Penikahan Anak (Ilustrasi)

Semarang, Idola 92.6 FM – Pemerintahan Presiden pada periode keduanya akan menitikberatkan pada pembangunan Sumber Daya Manusia (SDM). Pembangunan SDM menjadi prioritas utama karena kita dihadapkan pada Puncak Bonus Demografi 2020-2030 dan Indonesia Emas 2045.Tanpa SDM yang sehat, unggul, dan cakap, dikhawatirkan, dua momentum emas itu akan pupus.

Namun, di tengah kerja keras atas upaya itu, kita dihadapkan pada problem masih tingginya angka pernikahan pada usia anak. Ini menjadi ancaman—mengingat mereka akan melahirkan calon-calon pemimpin dan penentu maju tidaknya bangsa di masa mendatang.

Dalam 11 tahun terakhir, prevalensi pernikahan usia anak di Indonesia menurun tapi lambat, yaitu 14 persen menjadi 11 persen. Sebagai gambaran, satu dari sembilan anak perempuan dan satu dari seratus anak laki-laki di bawah usia 18 tahun terlibat dalam pernikahan usia anak ini. Padahal, pemerintah menargetkan pada tahun 2030 tidak ada lagi pernikahan anak terjadi di Indonesia.
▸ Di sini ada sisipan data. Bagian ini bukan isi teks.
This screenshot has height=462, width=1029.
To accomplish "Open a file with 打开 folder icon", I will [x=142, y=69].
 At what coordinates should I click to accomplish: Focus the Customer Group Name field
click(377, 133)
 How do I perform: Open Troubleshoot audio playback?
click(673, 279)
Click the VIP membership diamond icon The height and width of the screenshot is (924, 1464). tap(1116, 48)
Menurut Badan Perserikatan Bangsa-Bangsa untuk Anak-anak (UNICEF), jika tak Ada percepatan pada 2030 Indonesia tidak bisa mencapai Tujuan Pembangunan Berkelanjutan atau SDGs poin kelima yakni menghilangkan praktik berbahaya terhadap anak.
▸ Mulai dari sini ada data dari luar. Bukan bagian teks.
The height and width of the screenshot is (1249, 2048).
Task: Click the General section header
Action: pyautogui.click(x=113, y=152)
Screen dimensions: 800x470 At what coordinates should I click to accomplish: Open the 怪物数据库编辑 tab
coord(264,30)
Kepala Perwakilan UNICEF Perwakilan Indonesia Debora Comini mengatakan, Pemerintah Indonesia telah menunjukkan komitmen politik dalam pencegahan pernikahan usia anak. Hal ini dilihat dari adanya kebijakan untuk menanggulangi masalah ini. Namun, menurutnya dari segi implementasi masih lambat.
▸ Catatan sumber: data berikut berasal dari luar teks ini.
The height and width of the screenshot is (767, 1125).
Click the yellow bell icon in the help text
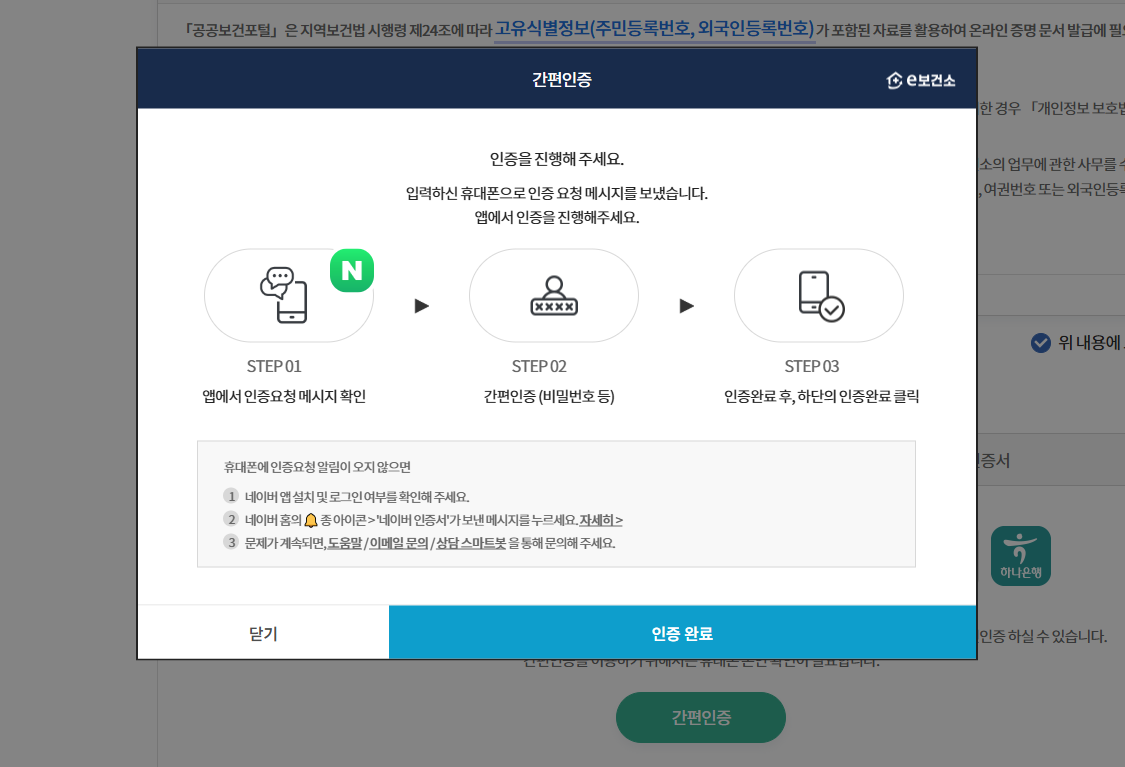tap(309, 520)
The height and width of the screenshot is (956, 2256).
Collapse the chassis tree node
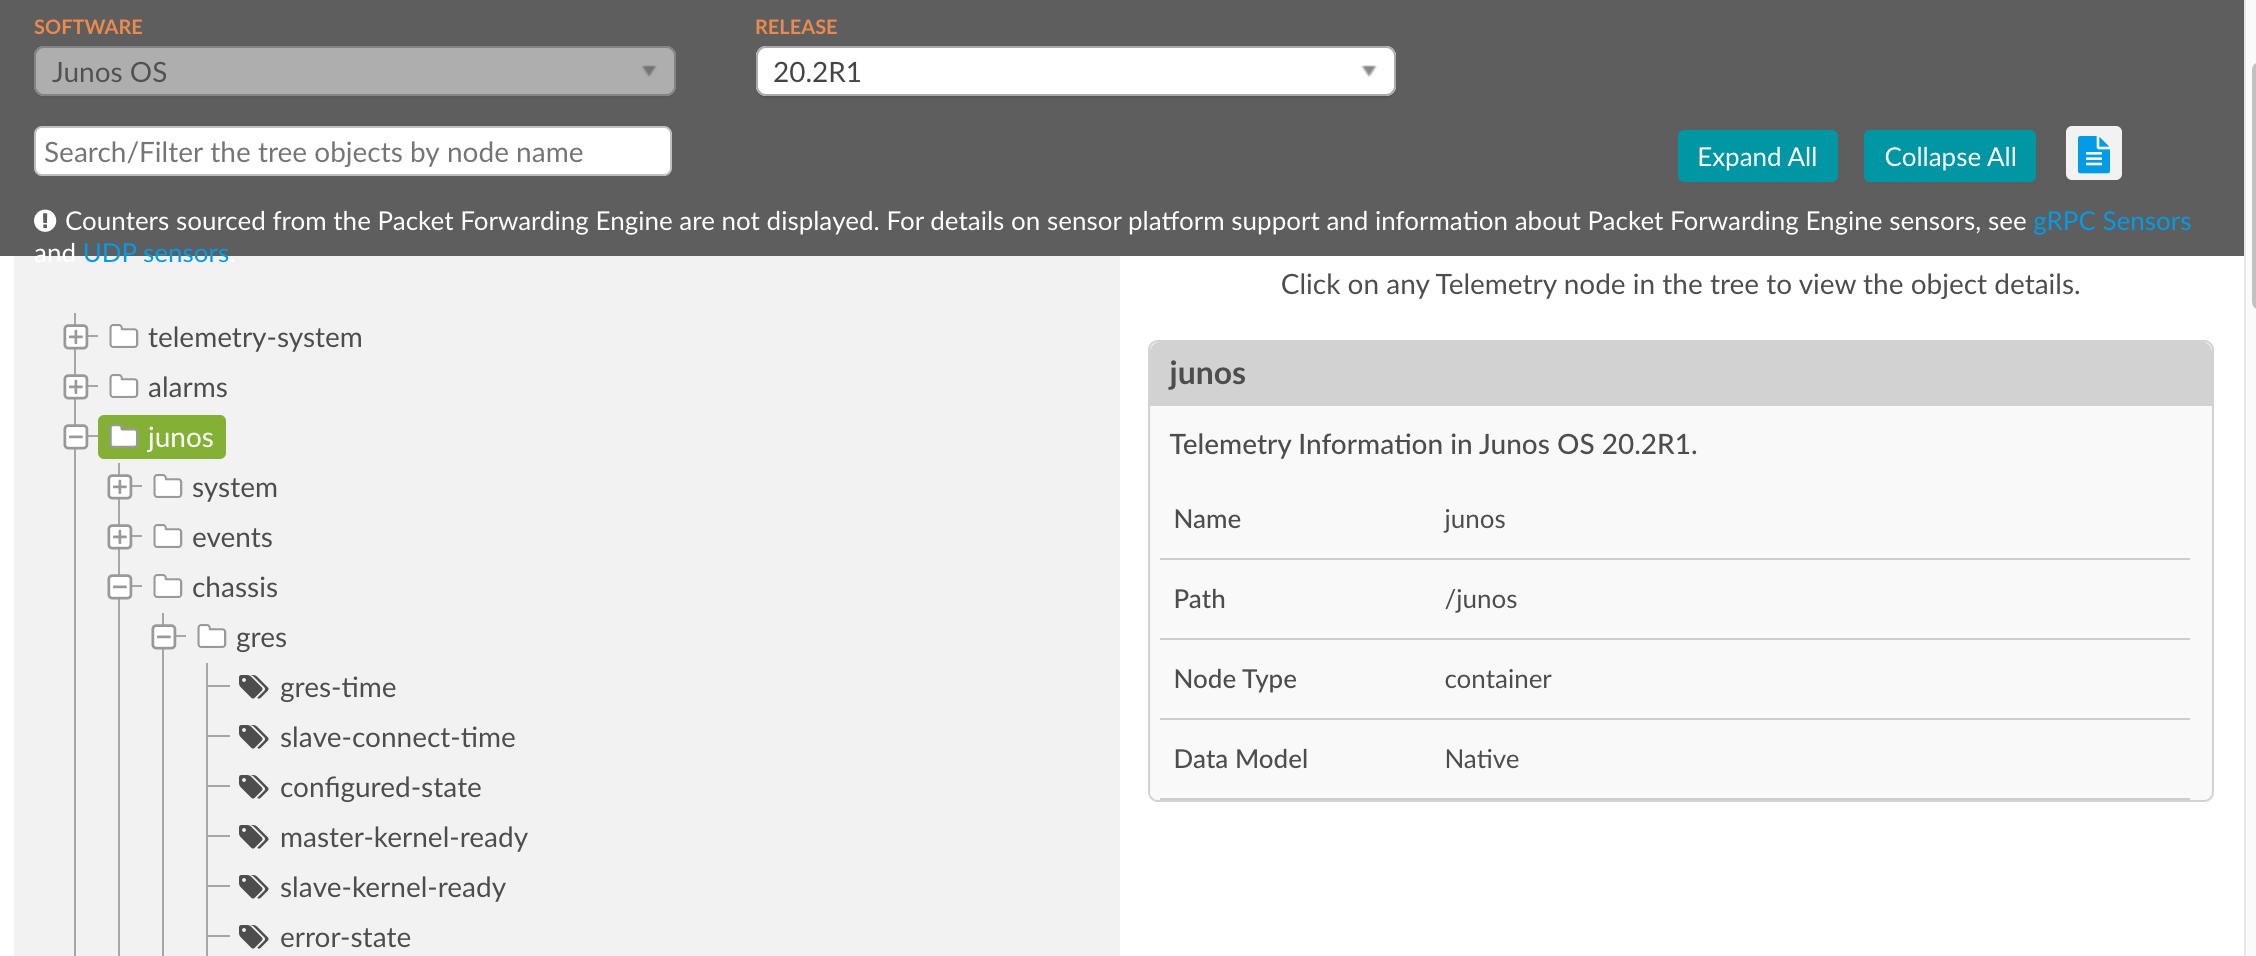tap(120, 586)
Lantas, menekan masih tingginya perkawinan anak–langkah percepatan apa yang mesti dilakukan? Salah satu Kendala utamanya adalah koordinasi antara kementerian, lembaga beserta pemerintah Pusat dan daerah, maka bagaimana mengkoordinasikan lembaga yang ada di era mobilisasi dan orkestrasi saat ini?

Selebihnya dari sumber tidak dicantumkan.